◆ Exercise description
What are the lines from the one with "Given: Open the 申报年度 dropdown showing 2022" through the end of the records below, written out exactly and without the pictures?

#### Given data ####

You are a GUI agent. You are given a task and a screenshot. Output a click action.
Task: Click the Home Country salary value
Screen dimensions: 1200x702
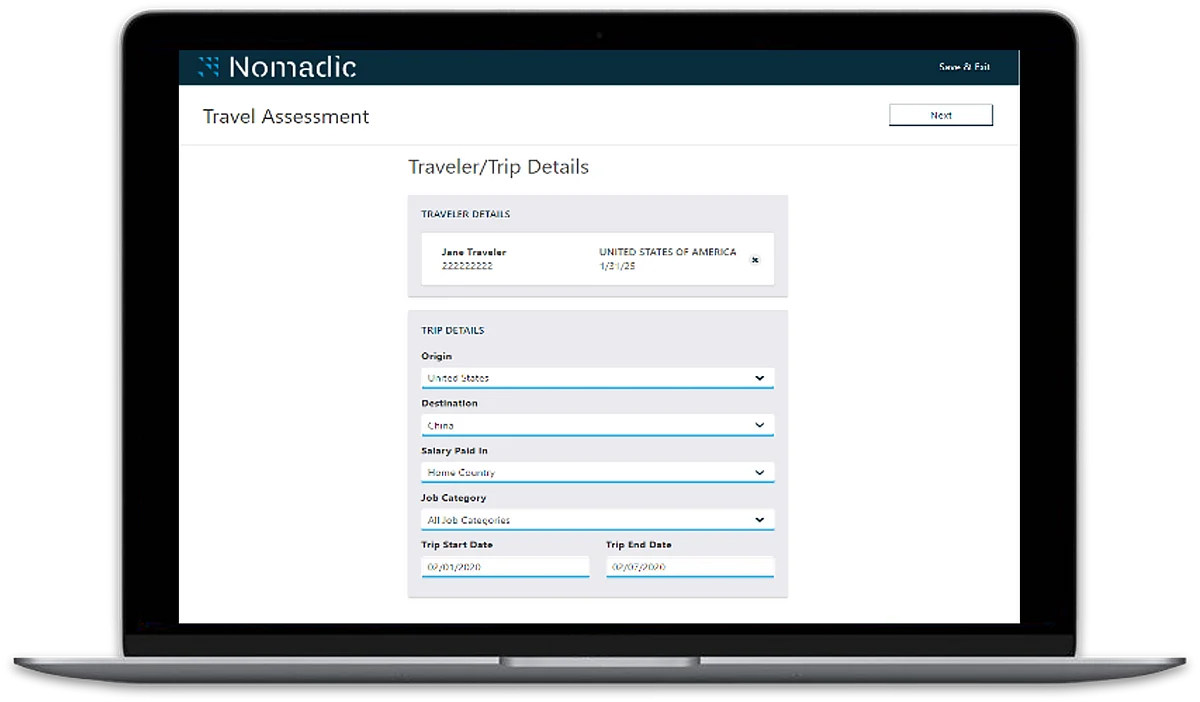[x=461, y=472]
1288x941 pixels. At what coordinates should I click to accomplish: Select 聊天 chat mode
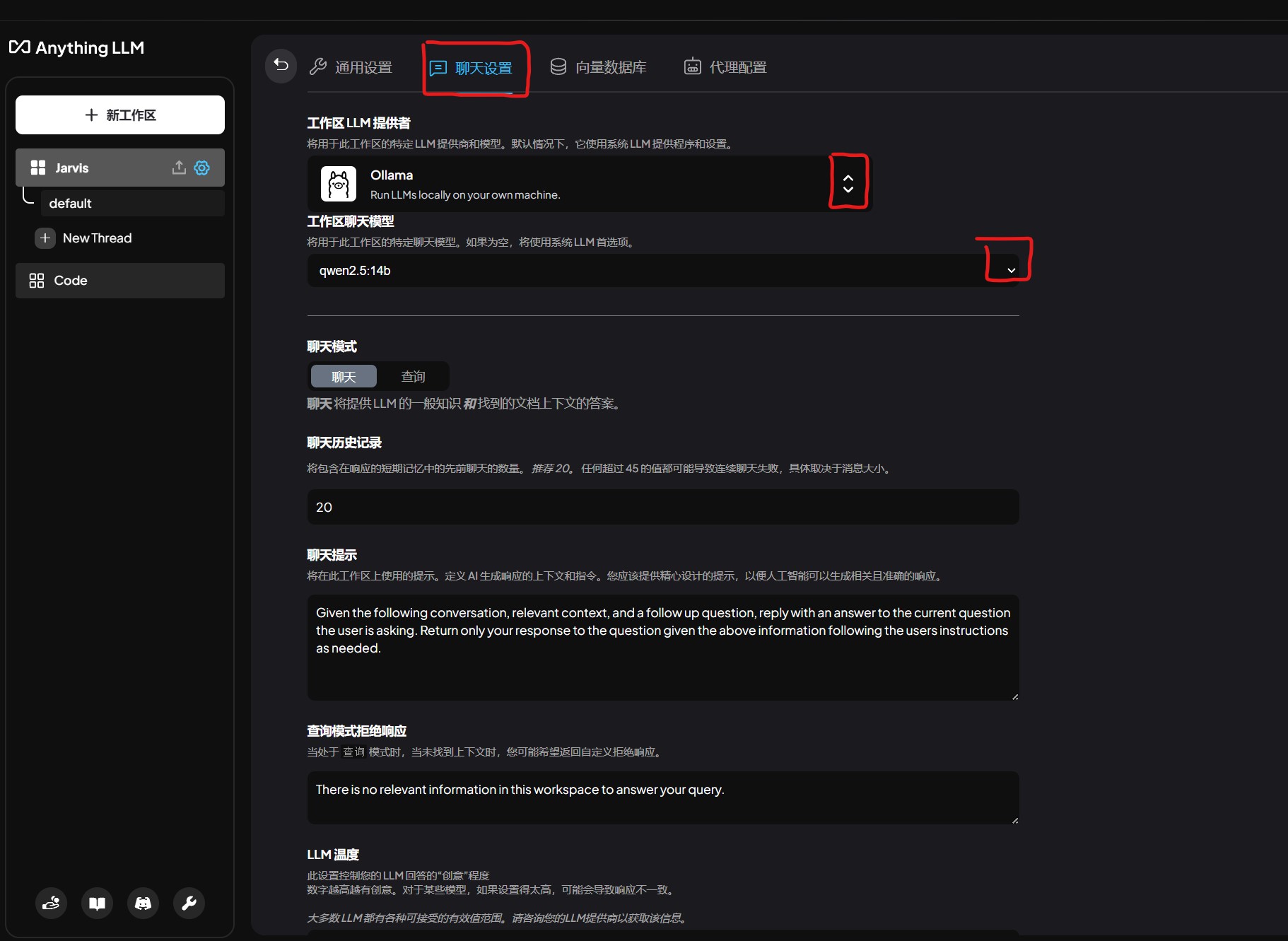click(344, 377)
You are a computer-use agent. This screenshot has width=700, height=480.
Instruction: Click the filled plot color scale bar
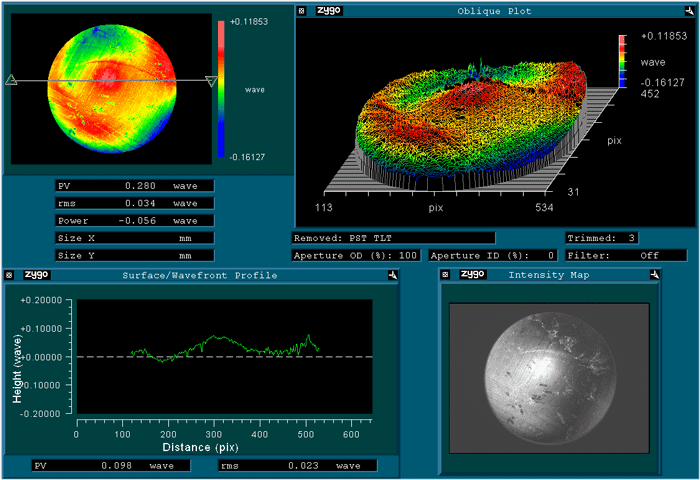tap(220, 88)
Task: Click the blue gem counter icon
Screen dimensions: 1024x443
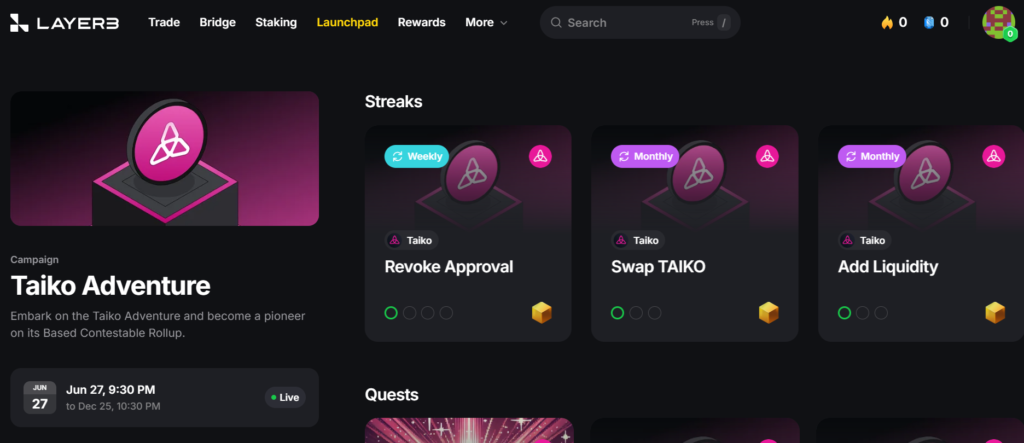Action: pyautogui.click(x=929, y=23)
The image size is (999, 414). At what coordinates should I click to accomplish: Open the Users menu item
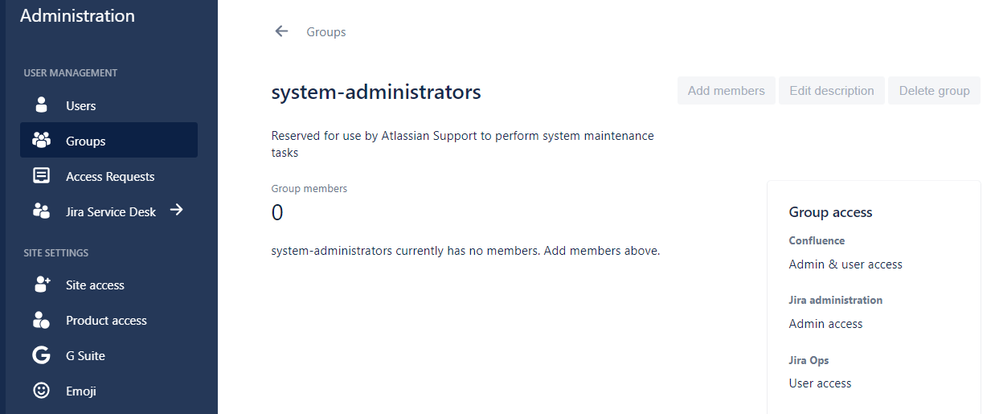tap(81, 105)
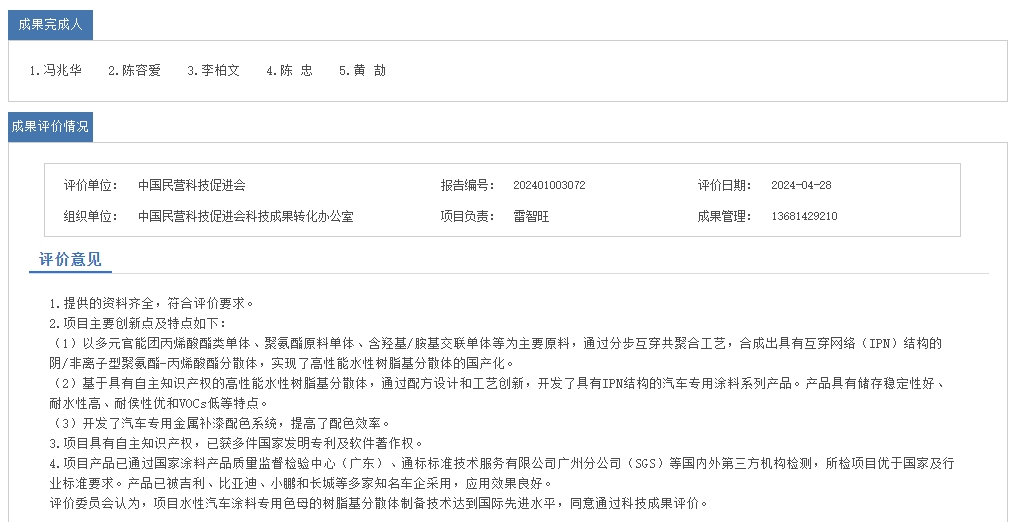Click report number 202401003072
The height and width of the screenshot is (522, 1018).
pyautogui.click(x=549, y=186)
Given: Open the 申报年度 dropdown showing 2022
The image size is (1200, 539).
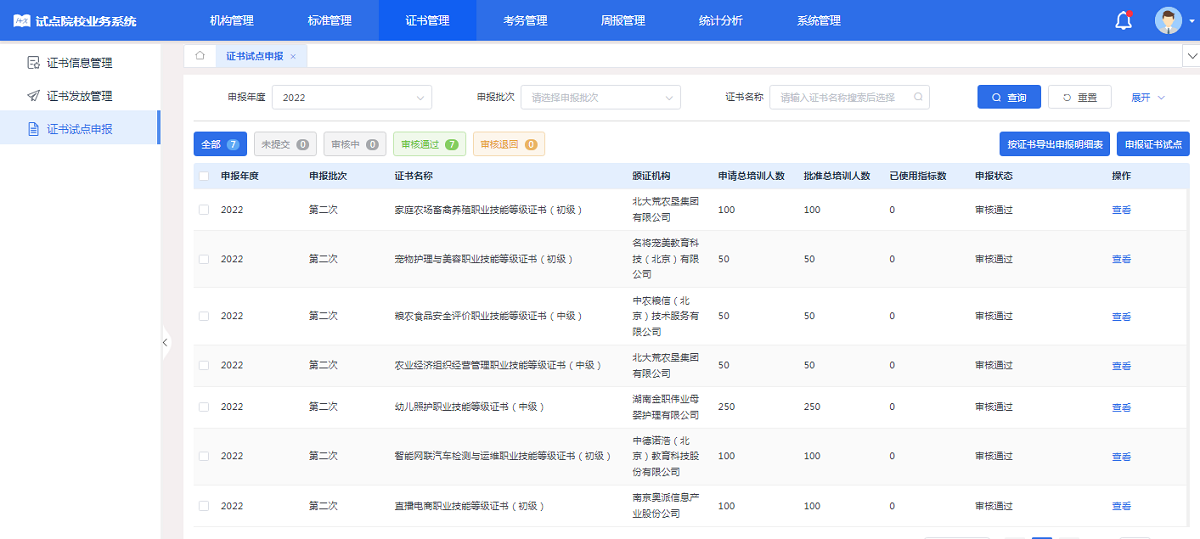Looking at the screenshot, I should (351, 98).
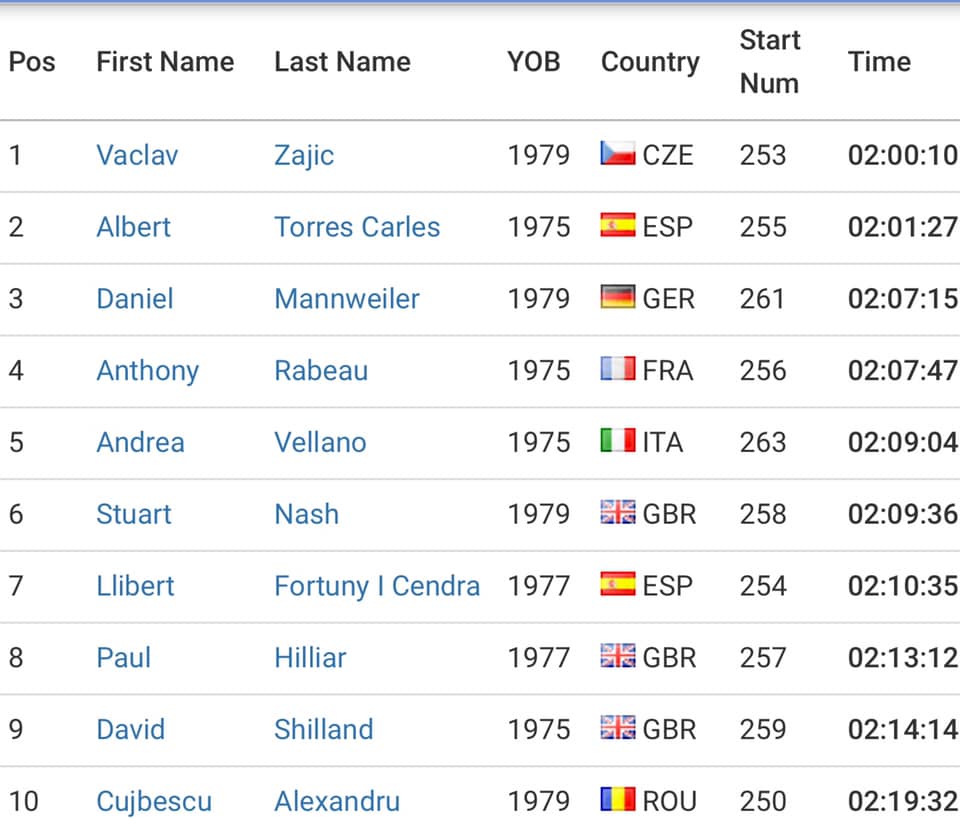Image resolution: width=960 pixels, height=818 pixels.
Task: Click the Romanian flag icon beside ROU
Action: click(x=618, y=799)
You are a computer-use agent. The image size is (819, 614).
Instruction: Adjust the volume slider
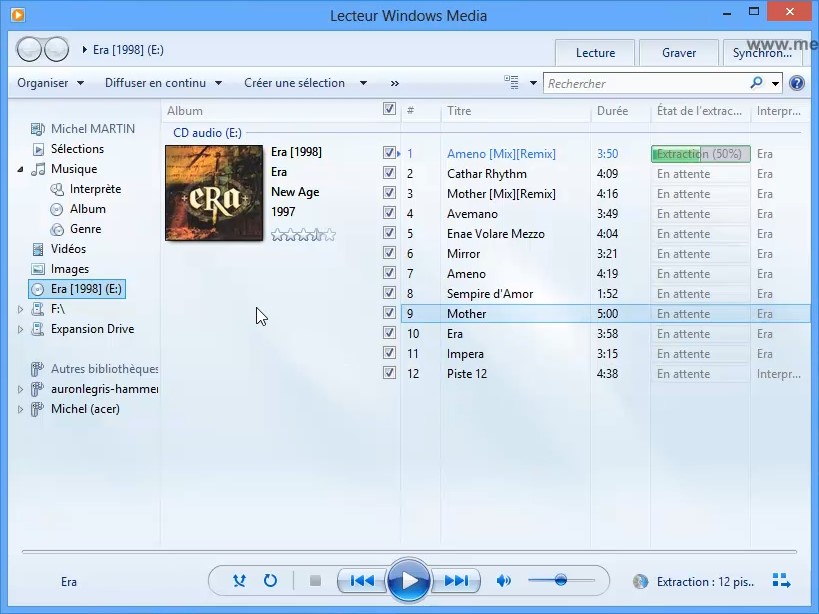[561, 580]
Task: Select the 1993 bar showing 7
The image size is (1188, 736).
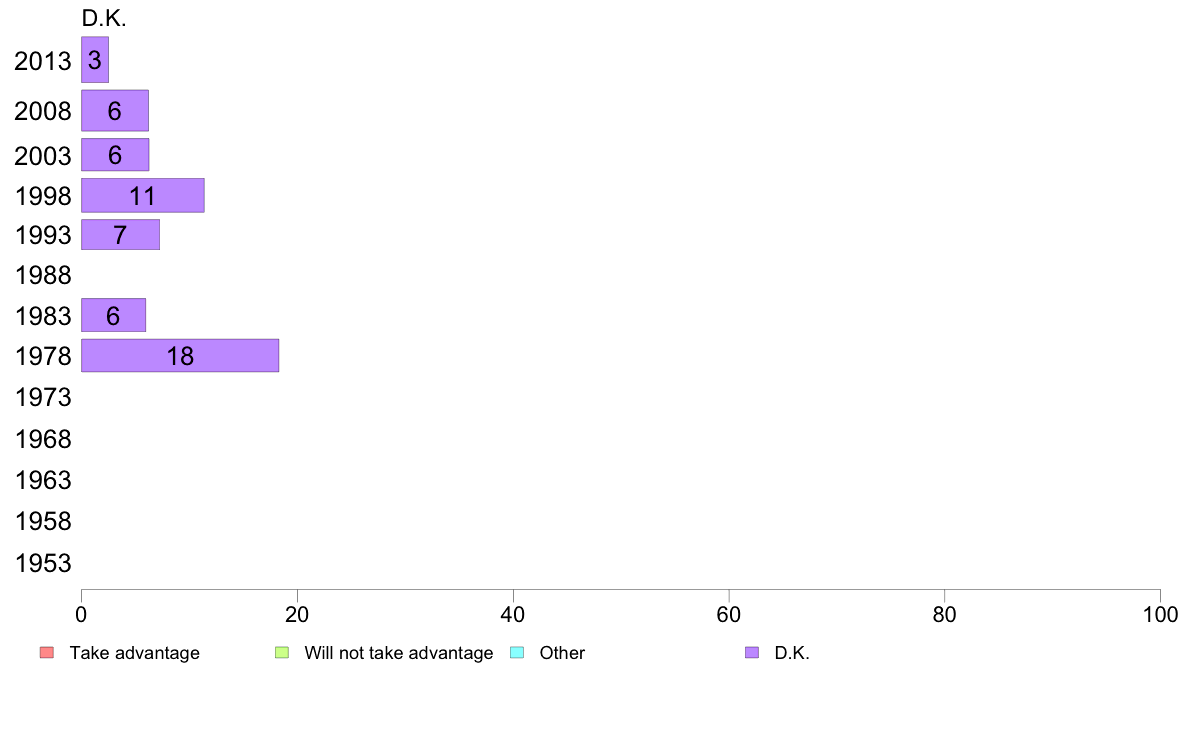Action: (x=120, y=235)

####

◆ Solved exercise
Given: Open the 申报年度 dropdown showing 2022
The image size is (1200, 539).
Looking at the screenshot, I should (351, 98).
Image resolution: width=960 pixels, height=818 pixels.
Task: Click the Romanian flag icon beside ROU
Action: click(x=618, y=799)
You are a computer-use agent. The image size is (819, 614).
Instruction: Adjust the volume slider
[561, 580]
Task: Select the 1993 bar showing 7
The image size is (1188, 736).
Action: (x=120, y=235)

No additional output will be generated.